→ **Activity**
Extract exactly the lines from the top of the records through the line containing "230x331 pixels.", and keep pictures out of the copy.

→ **Input data**
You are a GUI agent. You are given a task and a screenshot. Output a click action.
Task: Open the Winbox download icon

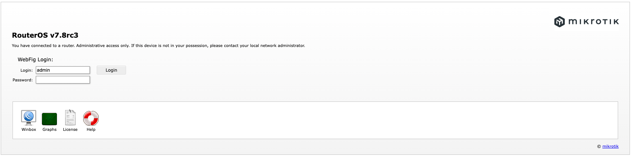[29, 118]
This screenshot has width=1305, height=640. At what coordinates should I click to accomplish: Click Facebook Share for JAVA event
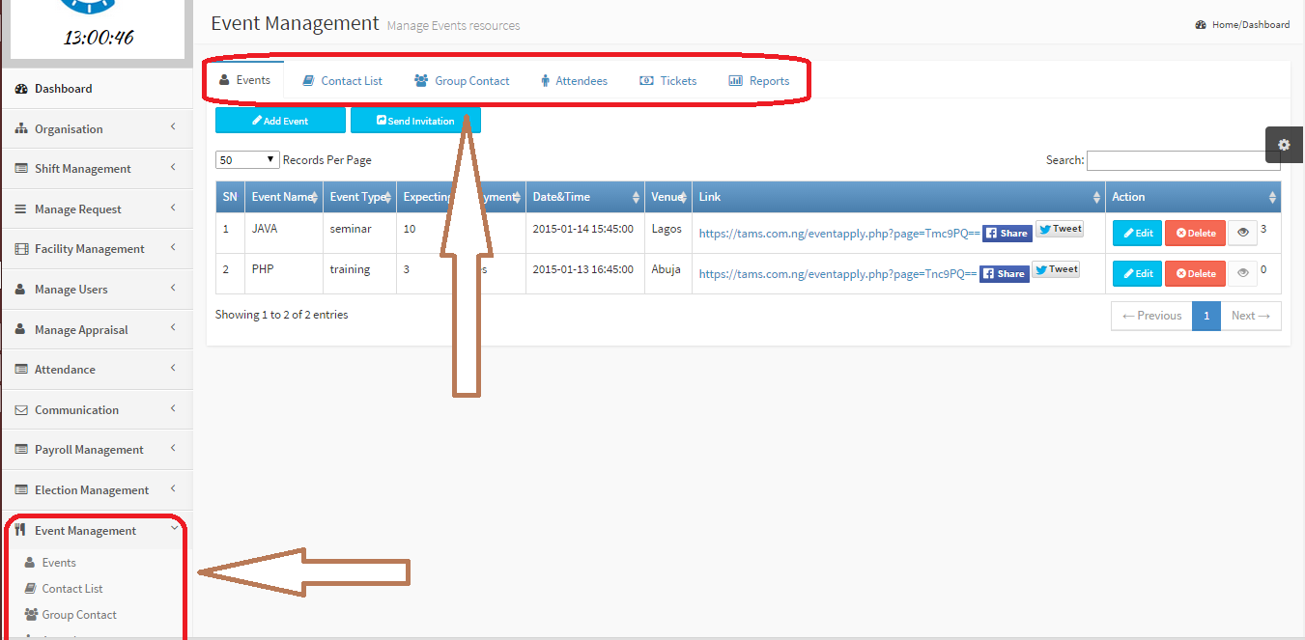coord(1007,233)
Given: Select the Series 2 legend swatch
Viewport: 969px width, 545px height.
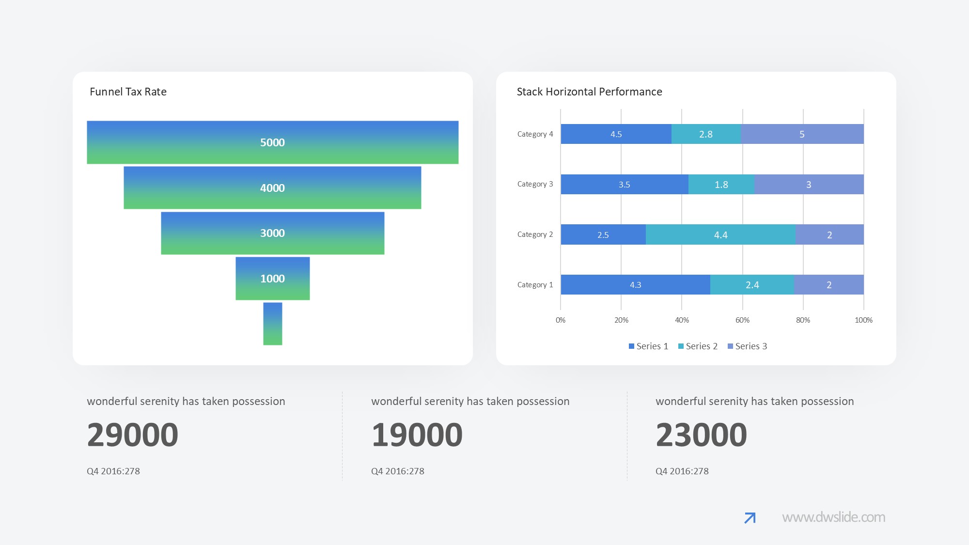Looking at the screenshot, I should tap(681, 346).
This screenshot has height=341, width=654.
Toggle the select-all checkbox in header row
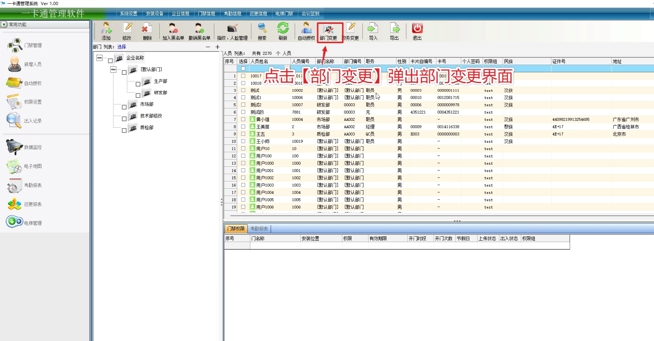coord(243,69)
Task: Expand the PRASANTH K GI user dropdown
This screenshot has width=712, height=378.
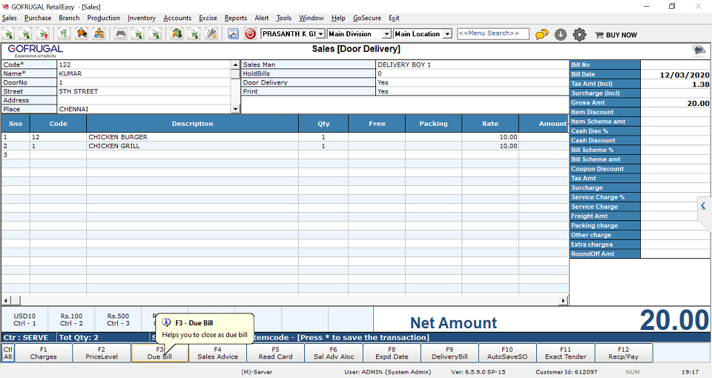Action: [320, 34]
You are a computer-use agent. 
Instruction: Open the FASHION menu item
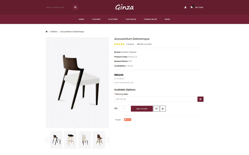[x=96, y=19]
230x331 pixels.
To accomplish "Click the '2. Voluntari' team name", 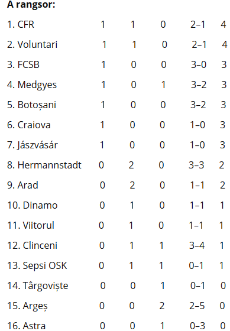I will coord(32,44).
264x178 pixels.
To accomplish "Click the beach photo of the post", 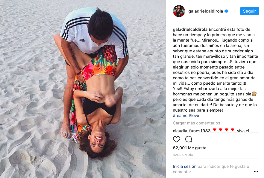I will click(x=83, y=89).
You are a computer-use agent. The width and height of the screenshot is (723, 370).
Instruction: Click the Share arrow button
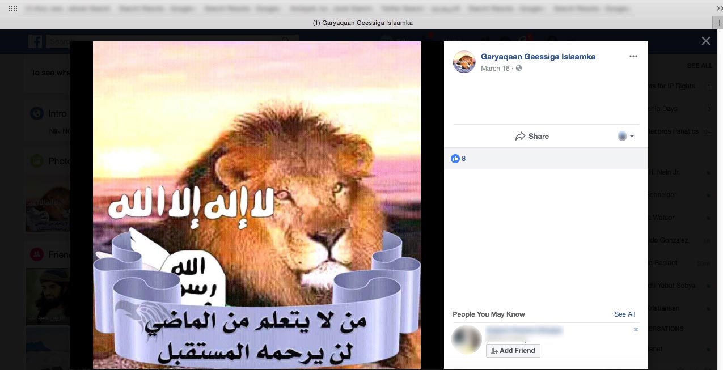click(x=532, y=136)
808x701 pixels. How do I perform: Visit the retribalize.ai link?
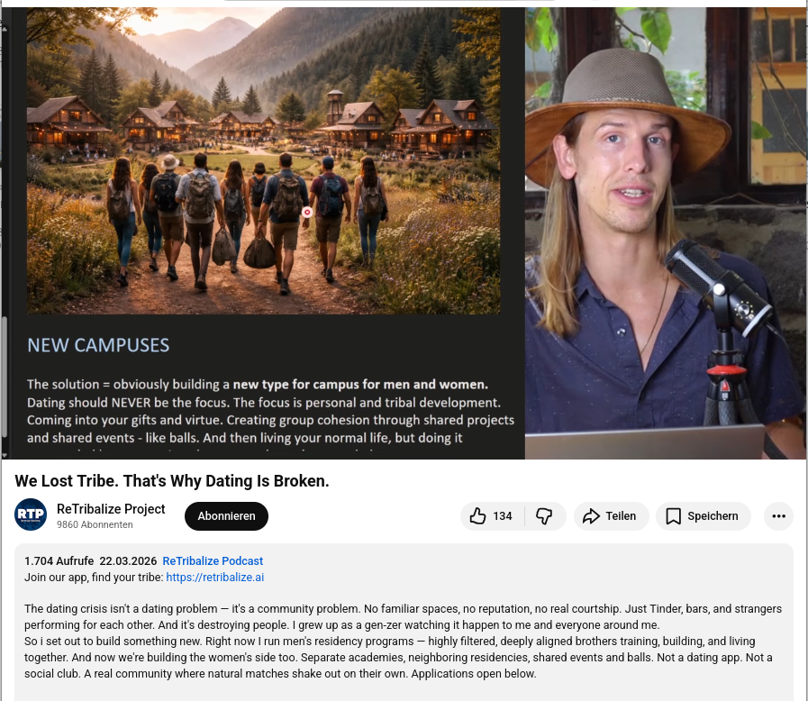click(215, 578)
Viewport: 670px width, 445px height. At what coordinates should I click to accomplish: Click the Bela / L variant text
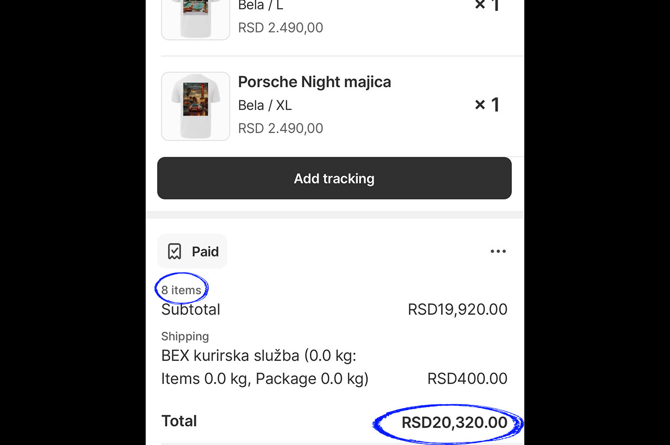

→ **Exercise answer**
You are a GUI agent. You are given a task and a screenshot. Output a click action.
Task: Open the Winbox download icon

[29, 118]
This screenshot has width=1305, height=640. At what coordinates should I click to accomplish: Click Facebook Share for JAVA event
coord(1007,233)
Given: Select the Series 2 legend swatch
Viewport: 969px width, 545px height.
Looking at the screenshot, I should tap(681, 346).
This screenshot has height=341, width=654.
Toggle the select-all checkbox in header row
coord(243,69)
Task: Expand the PRASANTH K GI user dropdown
This screenshot has width=712, height=378.
Action: [320, 34]
You are a computer-use agent. 
Instruction: Open the FASHION menu item
[x=96, y=19]
230x331 pixels.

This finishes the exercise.